(Dataset entries)
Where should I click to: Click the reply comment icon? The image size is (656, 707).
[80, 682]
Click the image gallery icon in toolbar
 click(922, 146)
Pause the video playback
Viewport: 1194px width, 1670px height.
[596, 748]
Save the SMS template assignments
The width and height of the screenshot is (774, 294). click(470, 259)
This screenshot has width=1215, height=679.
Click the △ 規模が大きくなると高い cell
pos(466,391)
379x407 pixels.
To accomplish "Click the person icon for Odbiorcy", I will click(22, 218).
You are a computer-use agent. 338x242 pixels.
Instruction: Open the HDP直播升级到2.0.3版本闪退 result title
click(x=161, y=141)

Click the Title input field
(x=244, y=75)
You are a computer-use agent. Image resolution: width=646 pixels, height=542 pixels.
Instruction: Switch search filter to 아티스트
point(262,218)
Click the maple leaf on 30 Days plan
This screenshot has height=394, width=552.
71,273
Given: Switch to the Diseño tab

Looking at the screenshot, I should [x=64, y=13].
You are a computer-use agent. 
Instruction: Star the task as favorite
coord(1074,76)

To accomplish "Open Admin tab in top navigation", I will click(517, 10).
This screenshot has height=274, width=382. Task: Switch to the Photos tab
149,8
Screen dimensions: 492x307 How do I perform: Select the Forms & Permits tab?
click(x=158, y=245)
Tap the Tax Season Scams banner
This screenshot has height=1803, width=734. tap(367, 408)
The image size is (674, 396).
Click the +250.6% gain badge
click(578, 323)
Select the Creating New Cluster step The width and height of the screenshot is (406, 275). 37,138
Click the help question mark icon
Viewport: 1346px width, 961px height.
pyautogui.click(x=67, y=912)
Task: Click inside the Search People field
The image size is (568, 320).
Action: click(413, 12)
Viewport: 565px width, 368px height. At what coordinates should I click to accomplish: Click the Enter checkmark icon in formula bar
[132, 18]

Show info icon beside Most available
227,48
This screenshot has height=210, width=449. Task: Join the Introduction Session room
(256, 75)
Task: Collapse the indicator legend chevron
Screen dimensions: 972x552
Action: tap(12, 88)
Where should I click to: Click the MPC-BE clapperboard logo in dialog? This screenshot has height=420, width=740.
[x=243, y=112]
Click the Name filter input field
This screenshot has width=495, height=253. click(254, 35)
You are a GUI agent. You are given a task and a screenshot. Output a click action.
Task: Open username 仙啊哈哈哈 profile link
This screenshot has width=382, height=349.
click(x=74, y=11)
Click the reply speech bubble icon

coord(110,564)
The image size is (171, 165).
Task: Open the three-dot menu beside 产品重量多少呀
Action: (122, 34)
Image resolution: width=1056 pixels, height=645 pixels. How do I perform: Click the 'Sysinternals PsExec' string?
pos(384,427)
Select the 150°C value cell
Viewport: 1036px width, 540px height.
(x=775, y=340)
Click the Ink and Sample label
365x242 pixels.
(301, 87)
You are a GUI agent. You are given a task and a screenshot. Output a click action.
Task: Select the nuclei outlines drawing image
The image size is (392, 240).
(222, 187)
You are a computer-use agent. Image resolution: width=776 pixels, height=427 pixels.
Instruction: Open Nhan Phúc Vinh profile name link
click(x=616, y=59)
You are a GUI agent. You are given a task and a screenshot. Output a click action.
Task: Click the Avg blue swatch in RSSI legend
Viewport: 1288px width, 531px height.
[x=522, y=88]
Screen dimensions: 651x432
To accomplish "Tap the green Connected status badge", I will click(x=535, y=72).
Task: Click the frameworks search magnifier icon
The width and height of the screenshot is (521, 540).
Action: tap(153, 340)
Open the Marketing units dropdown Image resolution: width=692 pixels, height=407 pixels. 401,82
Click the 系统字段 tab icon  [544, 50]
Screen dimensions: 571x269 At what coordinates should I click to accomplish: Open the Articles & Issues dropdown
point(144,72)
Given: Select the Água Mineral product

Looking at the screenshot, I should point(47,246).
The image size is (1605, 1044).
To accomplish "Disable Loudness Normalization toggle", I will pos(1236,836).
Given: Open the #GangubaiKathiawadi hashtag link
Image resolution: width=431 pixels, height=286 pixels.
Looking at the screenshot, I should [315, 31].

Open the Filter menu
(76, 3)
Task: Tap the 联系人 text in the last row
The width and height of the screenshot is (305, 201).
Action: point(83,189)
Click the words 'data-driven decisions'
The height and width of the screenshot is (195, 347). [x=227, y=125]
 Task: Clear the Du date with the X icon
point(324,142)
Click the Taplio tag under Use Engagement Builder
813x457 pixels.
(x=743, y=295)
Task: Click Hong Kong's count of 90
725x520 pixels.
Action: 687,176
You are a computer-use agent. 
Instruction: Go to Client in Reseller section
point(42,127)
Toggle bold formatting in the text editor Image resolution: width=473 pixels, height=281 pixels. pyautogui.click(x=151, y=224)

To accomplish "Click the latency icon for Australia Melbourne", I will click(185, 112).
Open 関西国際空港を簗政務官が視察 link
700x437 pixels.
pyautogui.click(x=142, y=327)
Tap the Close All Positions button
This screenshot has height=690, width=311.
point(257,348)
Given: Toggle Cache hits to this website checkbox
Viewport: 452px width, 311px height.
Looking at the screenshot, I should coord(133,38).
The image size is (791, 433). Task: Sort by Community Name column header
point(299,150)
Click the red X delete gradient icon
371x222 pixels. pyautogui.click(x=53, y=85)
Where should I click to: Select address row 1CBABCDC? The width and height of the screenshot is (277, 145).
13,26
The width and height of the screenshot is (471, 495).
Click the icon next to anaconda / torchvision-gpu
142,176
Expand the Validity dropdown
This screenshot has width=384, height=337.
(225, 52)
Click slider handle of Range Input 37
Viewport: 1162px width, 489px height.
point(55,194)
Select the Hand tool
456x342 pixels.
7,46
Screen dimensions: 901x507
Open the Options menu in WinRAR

▶ What to produce:
How many lines in the records above hold the string "text"? Only the number is wanted.

▶ The completed task:
2